En la velada del lunes, esta trianera vino a presentarnos su segundo disco, Recuerdos, elegido por la Asociación de Críticos de Flamenco como el mejor álbum de 2007. Su función se limitó tan sólo a eso. Y para qué más. Junto con el último disco de Poveda, y alguna aportación puntual, es el trabajo más reconocible en su ortodoxia, sin dejar de mirar el horizonte. Es decir, no hay mejor forma de homenajear a los clásicos que seguir su estela dejándolos unos pasos atrás. Hasta el orden del cedé fue respetado. El espíritu de su abuela Salud, quien le inspira esos recuerdos, planea desde el principio de la obra. Comienza el espectáculo con la voz grabada de una niña Abuela, por qué no me cantas, con el puente de Triana al fondo. Suena Manolo Reyes las primeras bulerías. Para los fandangos de Huelva, Lo mismo que los metales, la propia Fernández se confiesa en off: "El flamenco es mi vida". A esto le sigue la soleá, Mi David y mi Miguel, interpretada a solas con la guitarra de Miguel Ángel Cortés, que, junto a la seguiriya y, sobre todo, al Himno gitano, al final de la actuación, fueron los momentos más emotivos de la velada.

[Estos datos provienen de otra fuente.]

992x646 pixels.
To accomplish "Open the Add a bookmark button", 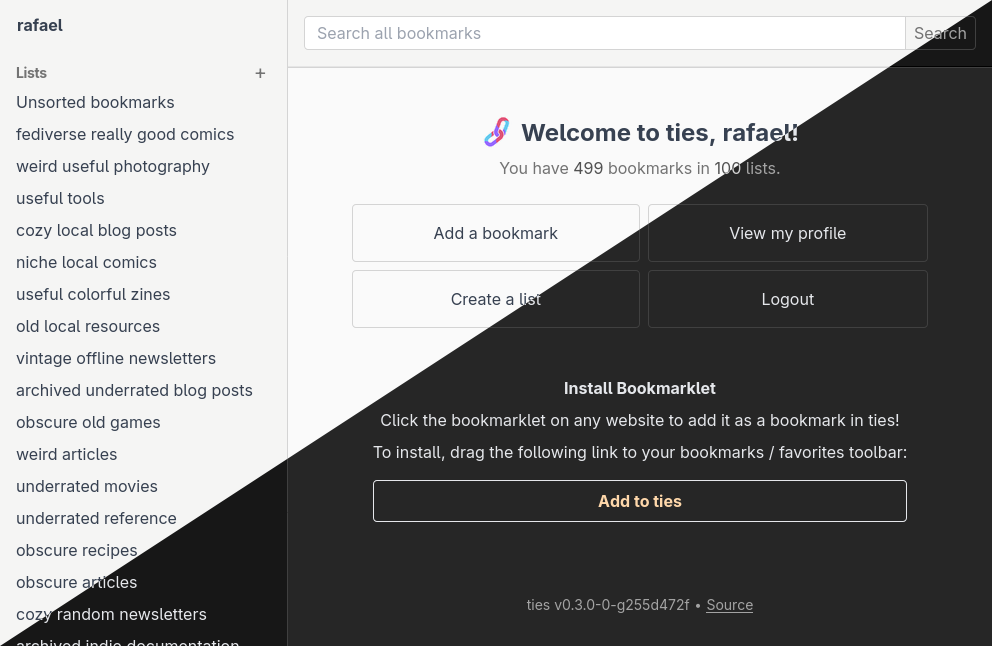I will pyautogui.click(x=495, y=233).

Esperanza se acordó del Titi en esos tremendos tangos de Triana, en los que mana toda la sangre de su pueblo. Se acuerda también de La Niña de los Peines con su dulce farruca. Y, vuelve a trasparentar sus recuerdos cuando canta por fiesta la copla Antonio Vargas Heredia con una generosa introducción a capela, mientras sostiene un rojo clavel. Quizá la noche no estaba por Cádiz o quizá la cantaora quiso ser rigorosa en su horario. El caso es que Mi cabellito, las cantiñas de Pinini, que en el disco es el octavo tema, no las cantó. Con Celos hasta del aire pasó a los abandolaos a los que le acompañó un aplaudido baile masculino. Y, para finalizar, la tremenda Gelem-Gelem en versión romanó que en la grabación acompaña el piano de Dorantes y en directo, sin menoscabo, la guitarra de Salvador Gutiérrez, introducida por una voz que recita el himno traducido: "Anduve, anduve por largos caminos", a la vez que se proyectan unas instantáneas del particular éxodo de los gitanos.